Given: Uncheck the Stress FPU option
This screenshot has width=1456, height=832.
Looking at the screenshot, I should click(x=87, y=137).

--

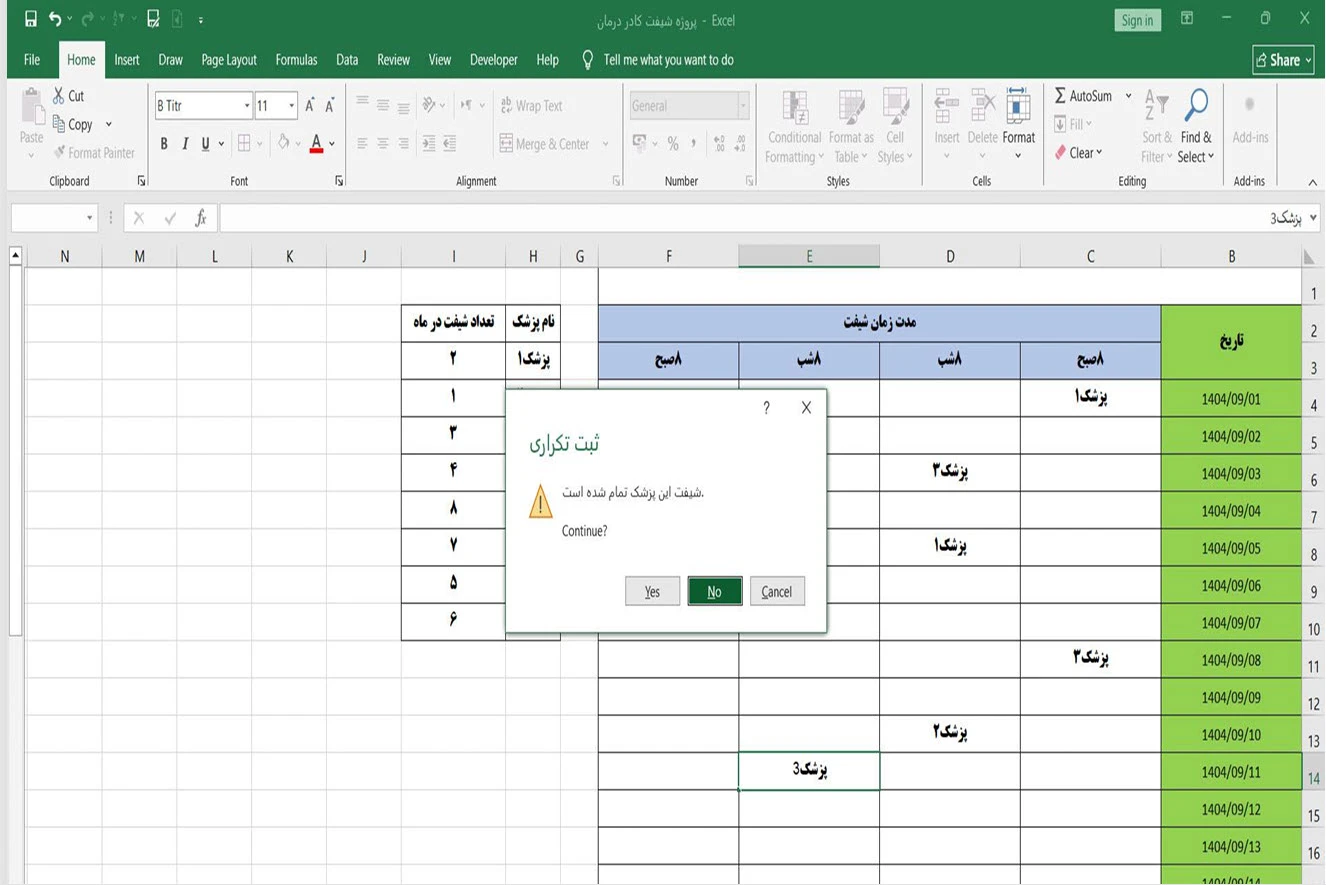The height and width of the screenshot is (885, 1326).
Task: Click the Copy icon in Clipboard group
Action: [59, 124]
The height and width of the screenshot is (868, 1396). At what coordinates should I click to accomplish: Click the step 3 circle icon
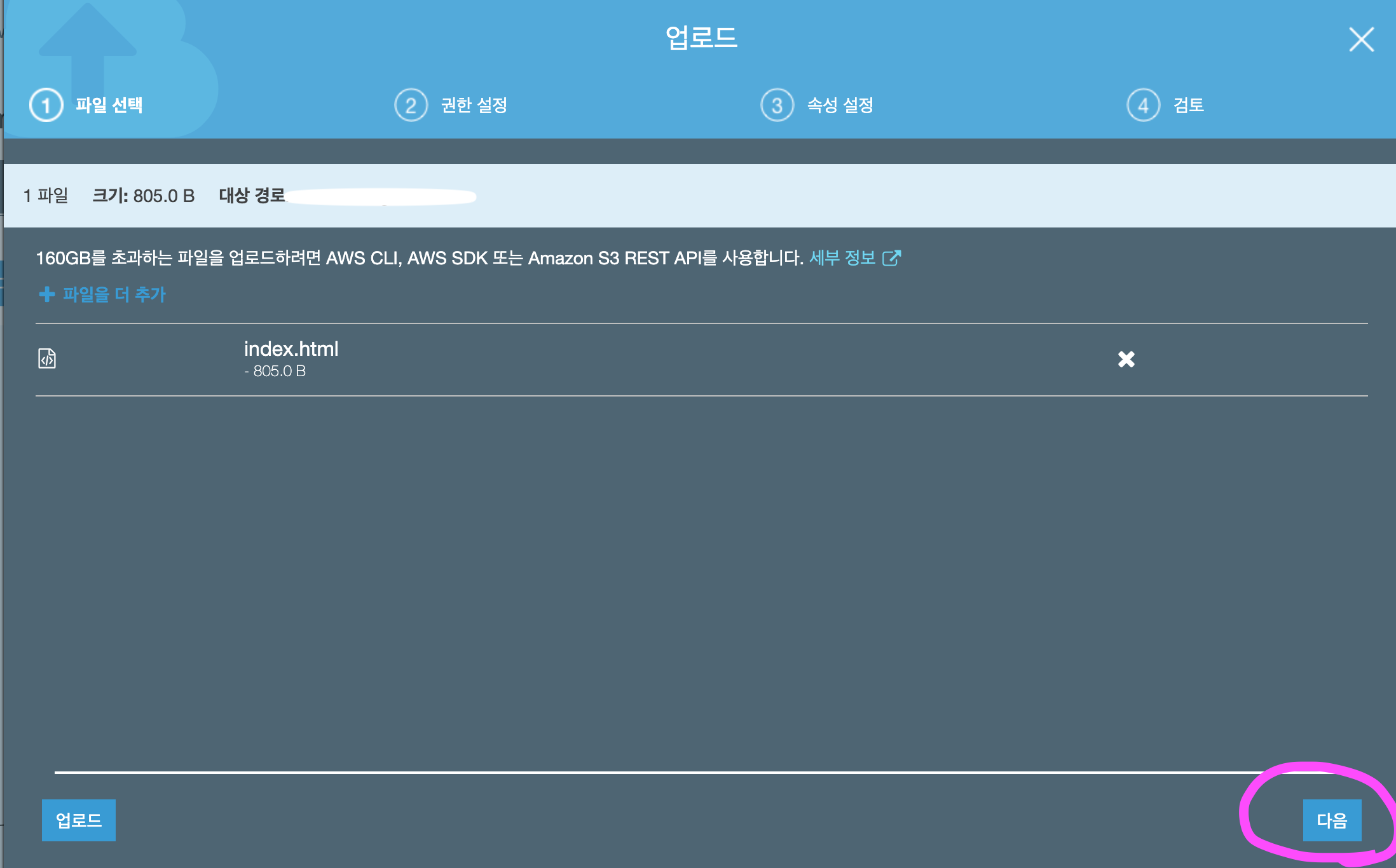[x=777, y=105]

--

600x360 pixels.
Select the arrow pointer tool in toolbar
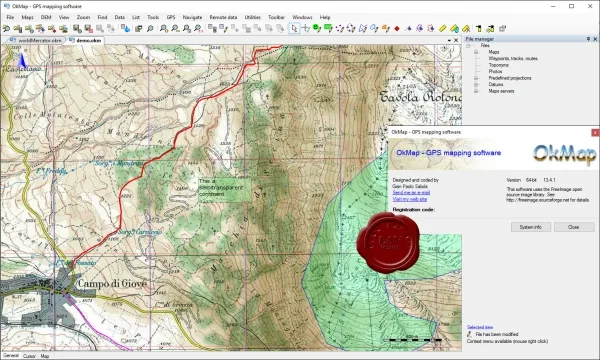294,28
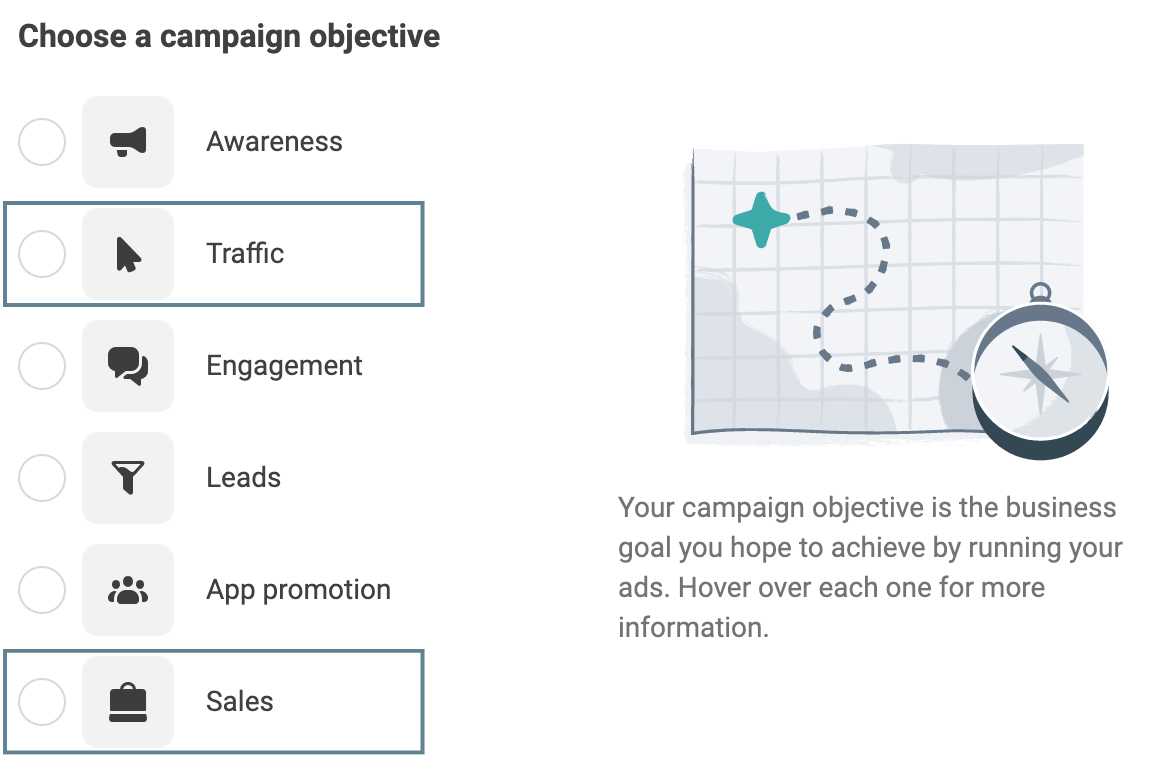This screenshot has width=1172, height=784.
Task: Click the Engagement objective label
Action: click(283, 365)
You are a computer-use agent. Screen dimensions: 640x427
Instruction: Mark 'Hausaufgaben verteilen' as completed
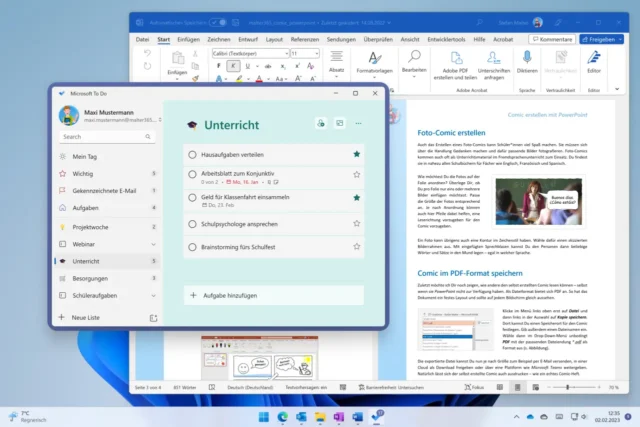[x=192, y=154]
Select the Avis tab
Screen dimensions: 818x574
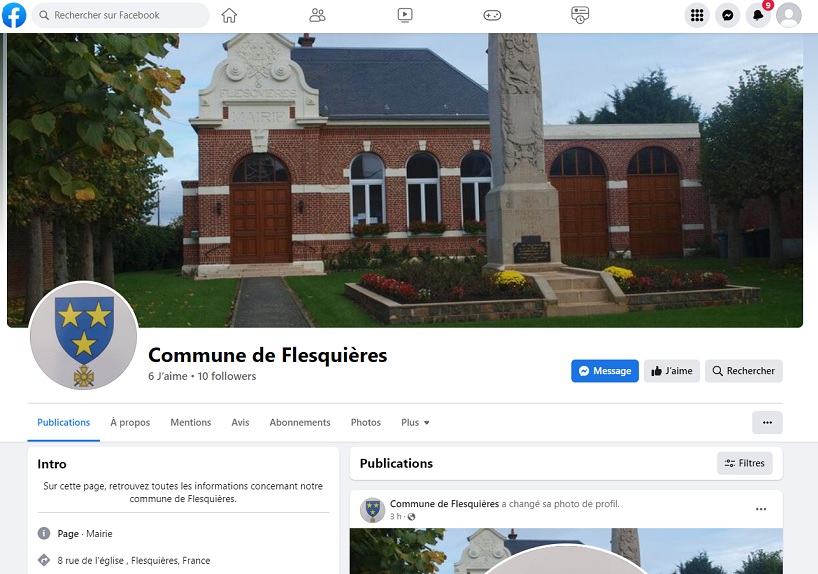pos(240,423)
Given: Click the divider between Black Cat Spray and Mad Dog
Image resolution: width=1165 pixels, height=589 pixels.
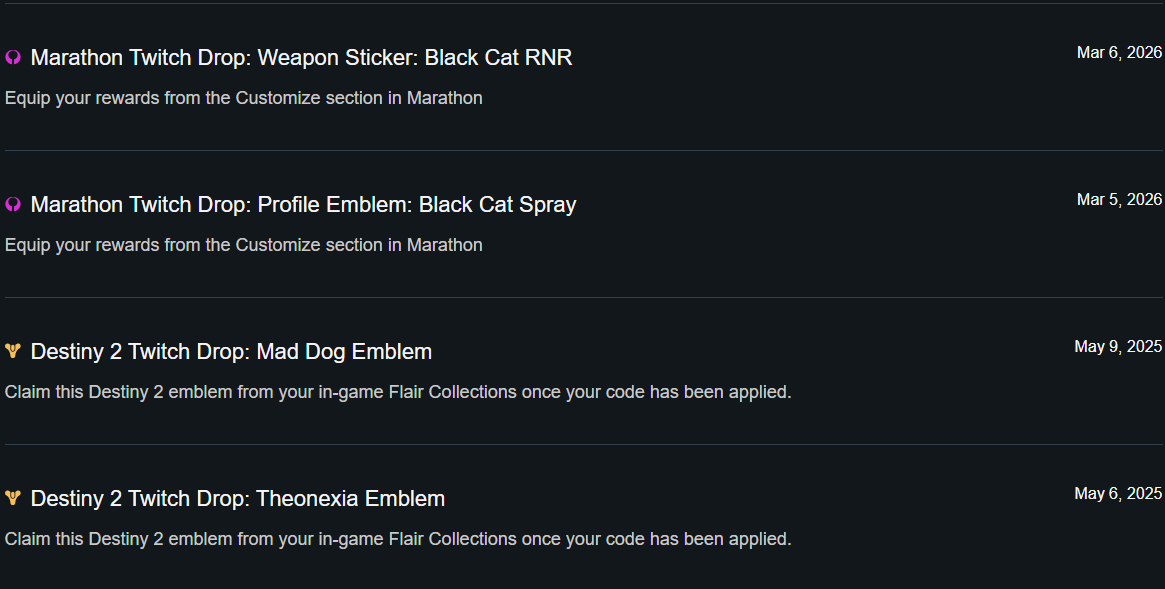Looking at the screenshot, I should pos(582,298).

__Job__:
Copy out, word for word, everything above from the line containing "Given: Uncheck the Stress FPU option" down to the line containing "Looking at the screenshot, I should click(x=87, y=137).", including both of those lines.

__Correct answer__:
Given: Uncheck the Stress FPU option
This screenshot has width=1456, height=832.
Looking at the screenshot, I should click(x=87, y=137).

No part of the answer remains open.